Satoshi’s email notifying other cypherpunks about their release of the Bitcoin white paper. Source: Satoshi Nakamoto Institute

The white paper proposed a decentralized system that could facilitate peer-to-peer transactions, which could solve the “double spending” problem often associated with digital currency.

It proposed to achieve this via a network of nodes to validate and record transactions through a proof-of-work consensus mechanism, launching just two months later on Jan. 3, 2009.

How Bitcoin was brought to life

Satoshi’s computer science breakthrough came on the back of other impressive developments in the cryptography and e-money spaces.

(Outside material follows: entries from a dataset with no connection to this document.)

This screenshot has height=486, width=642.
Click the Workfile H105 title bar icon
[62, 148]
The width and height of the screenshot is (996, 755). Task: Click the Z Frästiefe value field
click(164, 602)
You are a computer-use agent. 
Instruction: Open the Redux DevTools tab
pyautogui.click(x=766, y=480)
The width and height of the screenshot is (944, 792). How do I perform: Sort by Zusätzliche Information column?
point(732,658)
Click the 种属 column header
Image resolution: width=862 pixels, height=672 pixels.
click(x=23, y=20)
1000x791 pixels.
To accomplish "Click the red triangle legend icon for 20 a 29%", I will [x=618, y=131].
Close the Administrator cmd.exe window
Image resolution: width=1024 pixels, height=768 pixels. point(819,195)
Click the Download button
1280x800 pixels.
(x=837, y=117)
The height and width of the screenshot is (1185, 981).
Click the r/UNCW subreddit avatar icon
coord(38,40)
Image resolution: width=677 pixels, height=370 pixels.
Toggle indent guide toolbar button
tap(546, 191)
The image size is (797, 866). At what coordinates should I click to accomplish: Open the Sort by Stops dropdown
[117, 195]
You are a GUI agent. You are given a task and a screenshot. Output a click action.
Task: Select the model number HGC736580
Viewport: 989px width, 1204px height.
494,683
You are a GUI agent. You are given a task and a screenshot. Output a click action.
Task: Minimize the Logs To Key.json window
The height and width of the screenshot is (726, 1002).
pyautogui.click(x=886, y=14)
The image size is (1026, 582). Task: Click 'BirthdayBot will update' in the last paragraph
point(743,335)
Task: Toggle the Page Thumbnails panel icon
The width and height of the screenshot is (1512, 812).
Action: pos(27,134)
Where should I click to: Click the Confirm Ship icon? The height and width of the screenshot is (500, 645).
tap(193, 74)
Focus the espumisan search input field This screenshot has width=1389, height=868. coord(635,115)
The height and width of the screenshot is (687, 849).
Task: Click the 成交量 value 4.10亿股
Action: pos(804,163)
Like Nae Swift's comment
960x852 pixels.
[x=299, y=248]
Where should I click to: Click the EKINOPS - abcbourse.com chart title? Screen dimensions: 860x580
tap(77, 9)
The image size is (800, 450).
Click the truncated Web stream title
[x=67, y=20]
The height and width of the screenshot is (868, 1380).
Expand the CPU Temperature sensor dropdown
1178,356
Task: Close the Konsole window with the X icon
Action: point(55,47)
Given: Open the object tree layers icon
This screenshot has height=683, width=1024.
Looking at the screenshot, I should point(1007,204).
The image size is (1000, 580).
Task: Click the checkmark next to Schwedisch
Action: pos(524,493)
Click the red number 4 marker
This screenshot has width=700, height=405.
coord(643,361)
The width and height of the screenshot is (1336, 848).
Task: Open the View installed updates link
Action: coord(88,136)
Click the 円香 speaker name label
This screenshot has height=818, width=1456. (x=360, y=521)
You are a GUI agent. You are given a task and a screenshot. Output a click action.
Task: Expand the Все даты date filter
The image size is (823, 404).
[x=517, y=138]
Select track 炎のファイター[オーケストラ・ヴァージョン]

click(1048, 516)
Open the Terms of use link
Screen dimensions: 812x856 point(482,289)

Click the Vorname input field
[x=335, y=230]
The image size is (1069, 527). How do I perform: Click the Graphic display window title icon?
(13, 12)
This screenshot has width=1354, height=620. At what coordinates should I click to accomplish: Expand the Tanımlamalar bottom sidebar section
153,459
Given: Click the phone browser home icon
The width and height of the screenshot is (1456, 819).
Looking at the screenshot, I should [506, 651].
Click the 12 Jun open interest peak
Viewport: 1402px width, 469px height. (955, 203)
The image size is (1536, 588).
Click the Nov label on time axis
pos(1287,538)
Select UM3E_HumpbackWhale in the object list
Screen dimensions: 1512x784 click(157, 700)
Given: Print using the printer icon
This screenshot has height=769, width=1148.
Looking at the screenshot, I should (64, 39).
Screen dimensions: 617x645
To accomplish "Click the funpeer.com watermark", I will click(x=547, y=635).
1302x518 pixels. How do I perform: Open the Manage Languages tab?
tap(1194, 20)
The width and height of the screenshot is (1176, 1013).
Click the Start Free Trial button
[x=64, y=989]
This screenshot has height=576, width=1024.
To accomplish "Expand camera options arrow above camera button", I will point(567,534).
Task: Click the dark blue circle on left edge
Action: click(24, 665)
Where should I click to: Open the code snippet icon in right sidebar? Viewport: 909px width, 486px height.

The first reference cited in the Bitcoin white paper is Wei Dai’s invention of B-money, an electronic peer-to-peer cash system that never launched but nonetheless played a key role in Satoshi’s plans for Bitcoin.

Like Bitcoin, B-money proposed that participants in the system maintain a database of account balances, which keep track of the ownership of money. Transactions would be initiated and completed by a broadcast message to all participants, which would update the account balances of those involved in a specific transaction.

In many ways, it could be seen as a precursor to the nodes of Bitcoin’s protocol, which keep a record of the constantly growing blockchain.

This process requires proof-of-work, a form of cryptographic proof in which one party proves to others that a certain amount of a specific computational effort has been expended.